* About this task: Write out every line below again exactly as it stands, skipping each image.

__________________________________________________

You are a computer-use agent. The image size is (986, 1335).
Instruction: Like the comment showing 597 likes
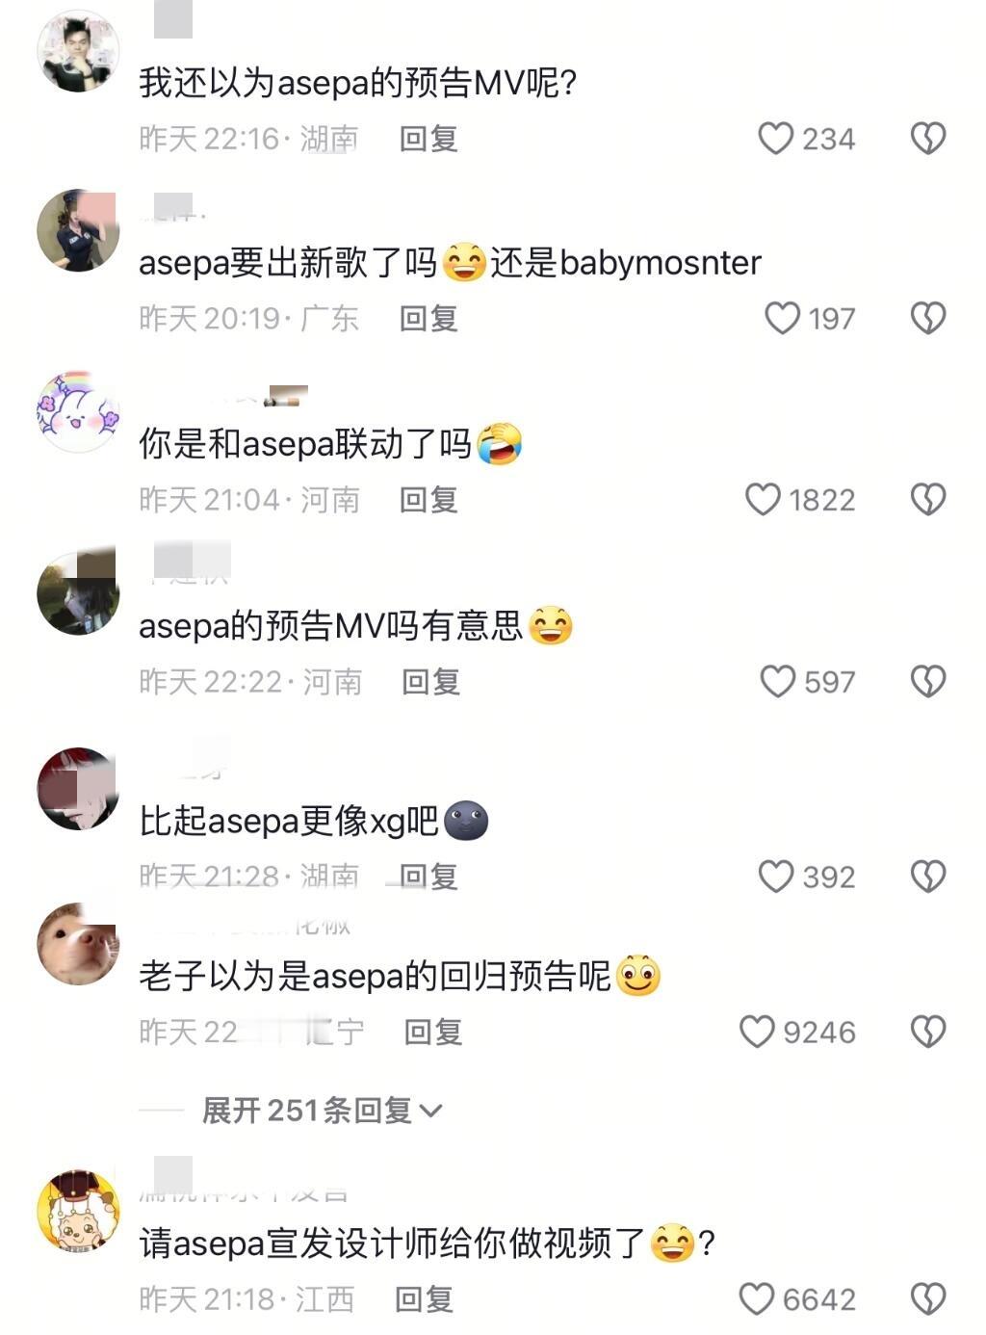pyautogui.click(x=777, y=681)
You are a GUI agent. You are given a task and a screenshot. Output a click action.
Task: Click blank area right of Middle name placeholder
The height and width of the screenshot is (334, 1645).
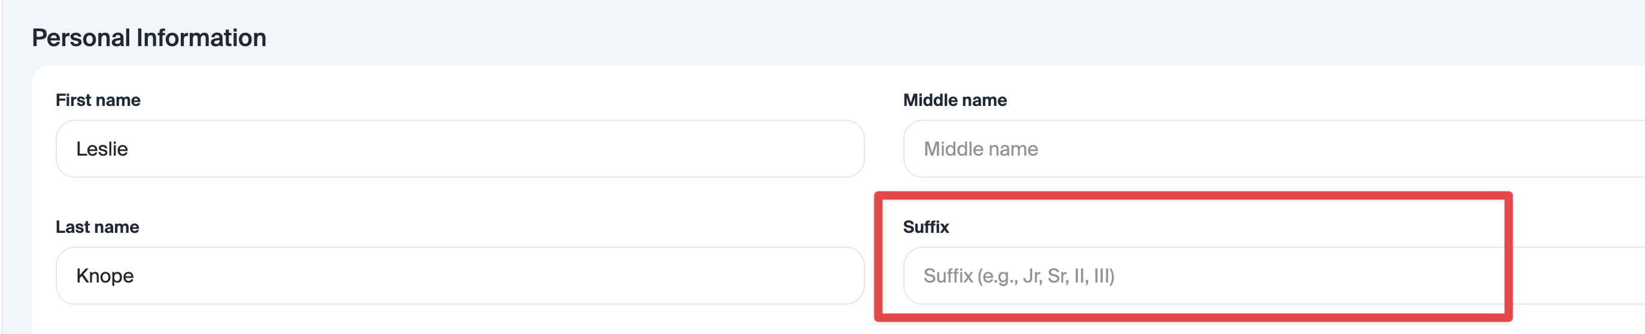(1341, 149)
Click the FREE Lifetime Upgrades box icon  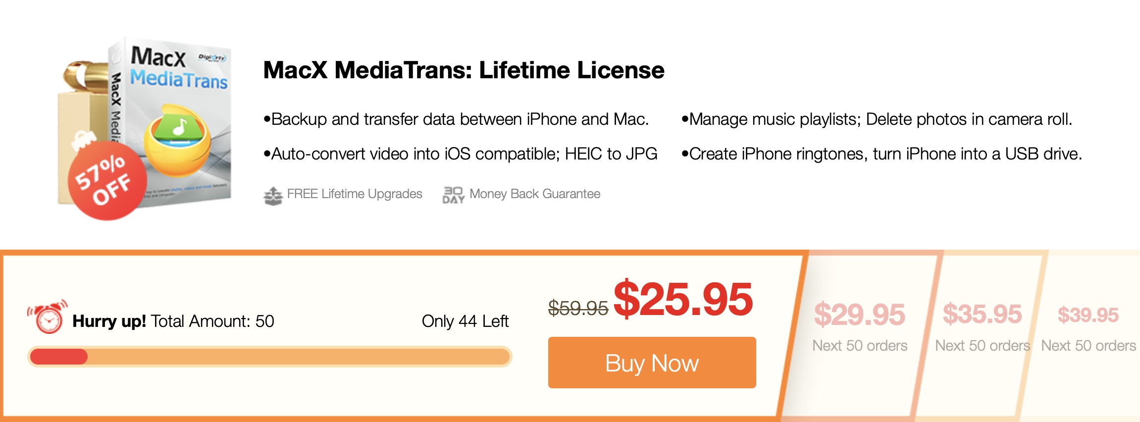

__________________________________________________

* Exercise result:
You are a computer-use agent. The image size is (986, 1335).
Instruction: Like the comment showing 597 likes
pyautogui.click(x=777, y=681)
You are a GUI agent. You are given a task and a screenshot. Output a click action.
Task: Click blank area right of Middle name placeholder
The height and width of the screenshot is (334, 1645).
(1341, 149)
Click the FREE Lifetime Upgrades box icon  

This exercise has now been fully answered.